Considering last night's endeavors, I am going to hell 5 times over. 1 for puking on a hobo, 1 for laughing about it, and 3 for remembering it today and laughing about it sober
We've got 2 weeks of college left-I want to feel like Gary Busey by graduation.
Is there a card that says "Sorry I got drunk at your Christmas party and tried to steal your monogrammed hand towels so that I could give you something nice for Christmas"?
Do you think it'd be inappropriate to have an I'm Not Keeping My Baby Party the day after her baby shower?
i think i broke my dog last night...fuck
There is no try. Just do it. Yoda said that. Or Nike.
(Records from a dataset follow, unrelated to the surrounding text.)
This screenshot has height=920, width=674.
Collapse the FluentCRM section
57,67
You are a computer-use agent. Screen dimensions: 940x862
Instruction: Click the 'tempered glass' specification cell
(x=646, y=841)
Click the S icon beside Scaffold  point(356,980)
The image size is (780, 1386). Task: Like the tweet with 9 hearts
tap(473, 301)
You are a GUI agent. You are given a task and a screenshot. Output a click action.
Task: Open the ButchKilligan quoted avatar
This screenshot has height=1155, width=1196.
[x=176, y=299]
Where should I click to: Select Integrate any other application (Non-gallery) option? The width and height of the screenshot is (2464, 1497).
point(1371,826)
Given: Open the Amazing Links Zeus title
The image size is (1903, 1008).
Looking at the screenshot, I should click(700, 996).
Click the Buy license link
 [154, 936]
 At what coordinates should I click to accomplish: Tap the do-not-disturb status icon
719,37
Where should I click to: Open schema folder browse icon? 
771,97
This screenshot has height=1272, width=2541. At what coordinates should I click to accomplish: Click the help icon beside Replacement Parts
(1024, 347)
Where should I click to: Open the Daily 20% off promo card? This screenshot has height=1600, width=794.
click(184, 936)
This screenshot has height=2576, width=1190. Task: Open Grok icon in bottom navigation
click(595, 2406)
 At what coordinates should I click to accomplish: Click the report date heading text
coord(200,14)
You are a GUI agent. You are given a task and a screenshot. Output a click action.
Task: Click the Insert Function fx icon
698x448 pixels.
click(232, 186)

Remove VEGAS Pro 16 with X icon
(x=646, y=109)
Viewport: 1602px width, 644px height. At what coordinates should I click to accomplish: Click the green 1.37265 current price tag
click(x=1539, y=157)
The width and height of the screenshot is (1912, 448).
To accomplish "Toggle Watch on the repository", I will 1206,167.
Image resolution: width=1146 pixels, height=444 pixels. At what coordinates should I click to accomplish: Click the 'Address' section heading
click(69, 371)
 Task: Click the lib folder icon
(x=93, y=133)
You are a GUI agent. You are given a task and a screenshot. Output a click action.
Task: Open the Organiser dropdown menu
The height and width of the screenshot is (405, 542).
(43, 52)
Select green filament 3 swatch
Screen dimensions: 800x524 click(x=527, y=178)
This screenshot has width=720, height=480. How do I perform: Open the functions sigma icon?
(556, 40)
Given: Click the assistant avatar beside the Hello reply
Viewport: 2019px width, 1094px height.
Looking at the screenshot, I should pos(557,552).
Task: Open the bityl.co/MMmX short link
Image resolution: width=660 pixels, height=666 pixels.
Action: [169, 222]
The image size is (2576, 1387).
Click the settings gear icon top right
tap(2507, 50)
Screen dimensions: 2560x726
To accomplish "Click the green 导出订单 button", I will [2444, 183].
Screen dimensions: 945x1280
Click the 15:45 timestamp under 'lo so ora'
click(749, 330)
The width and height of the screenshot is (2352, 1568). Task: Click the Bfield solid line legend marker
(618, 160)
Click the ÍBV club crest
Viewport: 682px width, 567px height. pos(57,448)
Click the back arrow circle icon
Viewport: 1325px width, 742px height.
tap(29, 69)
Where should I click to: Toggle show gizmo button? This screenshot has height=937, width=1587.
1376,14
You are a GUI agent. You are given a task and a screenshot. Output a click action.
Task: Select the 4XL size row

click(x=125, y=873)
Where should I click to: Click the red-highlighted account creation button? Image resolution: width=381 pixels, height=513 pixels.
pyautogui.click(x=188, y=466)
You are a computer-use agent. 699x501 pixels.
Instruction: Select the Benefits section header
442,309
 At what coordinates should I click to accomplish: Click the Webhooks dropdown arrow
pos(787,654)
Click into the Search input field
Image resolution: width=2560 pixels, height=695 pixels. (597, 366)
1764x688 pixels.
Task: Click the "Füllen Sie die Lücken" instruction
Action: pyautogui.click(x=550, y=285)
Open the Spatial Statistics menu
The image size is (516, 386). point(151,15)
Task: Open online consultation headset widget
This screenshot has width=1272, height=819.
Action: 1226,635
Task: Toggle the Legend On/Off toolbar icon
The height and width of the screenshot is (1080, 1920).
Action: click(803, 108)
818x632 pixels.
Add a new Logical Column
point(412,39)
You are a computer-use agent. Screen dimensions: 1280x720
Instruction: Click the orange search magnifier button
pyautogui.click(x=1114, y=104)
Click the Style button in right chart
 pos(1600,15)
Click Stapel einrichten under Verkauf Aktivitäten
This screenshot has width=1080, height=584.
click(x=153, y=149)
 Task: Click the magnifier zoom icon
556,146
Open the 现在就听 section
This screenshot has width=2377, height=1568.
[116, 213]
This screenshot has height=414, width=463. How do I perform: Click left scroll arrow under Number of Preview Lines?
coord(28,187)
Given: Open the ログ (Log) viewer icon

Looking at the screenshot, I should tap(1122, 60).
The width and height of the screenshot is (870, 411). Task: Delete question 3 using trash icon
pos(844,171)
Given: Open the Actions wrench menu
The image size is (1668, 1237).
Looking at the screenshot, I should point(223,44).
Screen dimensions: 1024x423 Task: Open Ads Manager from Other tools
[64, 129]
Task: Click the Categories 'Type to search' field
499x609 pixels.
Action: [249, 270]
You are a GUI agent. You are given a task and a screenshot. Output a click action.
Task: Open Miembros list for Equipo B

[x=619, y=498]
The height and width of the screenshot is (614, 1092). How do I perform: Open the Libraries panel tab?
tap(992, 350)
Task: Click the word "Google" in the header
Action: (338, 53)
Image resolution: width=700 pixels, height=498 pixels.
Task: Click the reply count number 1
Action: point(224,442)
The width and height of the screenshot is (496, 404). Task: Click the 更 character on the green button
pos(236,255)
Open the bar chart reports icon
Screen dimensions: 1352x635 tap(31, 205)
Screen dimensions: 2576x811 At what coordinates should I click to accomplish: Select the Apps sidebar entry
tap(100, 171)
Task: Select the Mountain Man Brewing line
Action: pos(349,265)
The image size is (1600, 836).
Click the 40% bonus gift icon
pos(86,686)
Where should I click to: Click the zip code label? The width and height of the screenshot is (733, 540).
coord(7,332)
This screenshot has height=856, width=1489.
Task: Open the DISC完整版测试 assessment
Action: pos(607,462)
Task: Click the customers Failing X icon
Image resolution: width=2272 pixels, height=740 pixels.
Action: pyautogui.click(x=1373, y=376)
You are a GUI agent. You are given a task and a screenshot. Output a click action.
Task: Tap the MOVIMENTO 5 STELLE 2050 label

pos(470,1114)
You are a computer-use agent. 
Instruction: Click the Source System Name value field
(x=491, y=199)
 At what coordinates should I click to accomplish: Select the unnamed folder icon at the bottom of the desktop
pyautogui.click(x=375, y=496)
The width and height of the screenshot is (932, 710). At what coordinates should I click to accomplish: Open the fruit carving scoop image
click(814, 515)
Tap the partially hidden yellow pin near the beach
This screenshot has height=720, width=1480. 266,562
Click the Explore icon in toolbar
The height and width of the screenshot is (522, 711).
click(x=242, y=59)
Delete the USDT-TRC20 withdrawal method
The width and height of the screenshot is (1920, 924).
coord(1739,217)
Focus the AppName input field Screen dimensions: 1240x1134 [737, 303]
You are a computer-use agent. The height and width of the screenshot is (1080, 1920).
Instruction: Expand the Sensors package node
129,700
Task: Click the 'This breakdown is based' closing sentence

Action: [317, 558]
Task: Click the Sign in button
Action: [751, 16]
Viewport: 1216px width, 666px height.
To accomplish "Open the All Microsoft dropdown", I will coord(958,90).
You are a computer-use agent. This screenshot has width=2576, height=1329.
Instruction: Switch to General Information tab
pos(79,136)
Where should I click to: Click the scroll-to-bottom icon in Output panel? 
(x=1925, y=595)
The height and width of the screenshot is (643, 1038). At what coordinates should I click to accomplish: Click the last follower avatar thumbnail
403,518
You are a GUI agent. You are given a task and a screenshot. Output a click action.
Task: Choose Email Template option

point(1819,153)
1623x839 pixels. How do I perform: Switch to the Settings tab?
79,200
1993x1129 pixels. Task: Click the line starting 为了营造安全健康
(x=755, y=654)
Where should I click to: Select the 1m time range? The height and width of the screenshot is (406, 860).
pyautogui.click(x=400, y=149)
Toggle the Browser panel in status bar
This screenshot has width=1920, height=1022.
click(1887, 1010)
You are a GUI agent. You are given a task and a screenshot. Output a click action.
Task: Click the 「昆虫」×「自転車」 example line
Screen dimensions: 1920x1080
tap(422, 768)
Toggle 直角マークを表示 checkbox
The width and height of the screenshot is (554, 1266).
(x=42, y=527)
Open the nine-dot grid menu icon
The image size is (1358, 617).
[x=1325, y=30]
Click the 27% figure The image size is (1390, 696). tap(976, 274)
I can't remember. whiskey
I just messaged a senior at Harvard and told him to 'tinder me softly'
"you can only have my number if you answer all the questions on this trivial pursuit card correctly"
Bro if you were a bird I would puke in your mouth right now
When a best friend shows up on a tricycle with a case a beer and goes "get on loser" you get on, because there is a magical adventure afoot
you take my contact solution?
drank it last night then filled it with brandy for the plane ride.
we're in NC now and so far we've smoked a blunt in every state with the exception of Tennessee which we accidentally went to
The pee I just pissed was about 7% better than the one at your house. But both are pretty far up there.
we are not getting arrested this weekend. I don't care who I have to blow its just not happening.
Question: the touchscreen on my phone randomly quit working, do you think this could be a latent reaction from me peeing on my phone last weekend?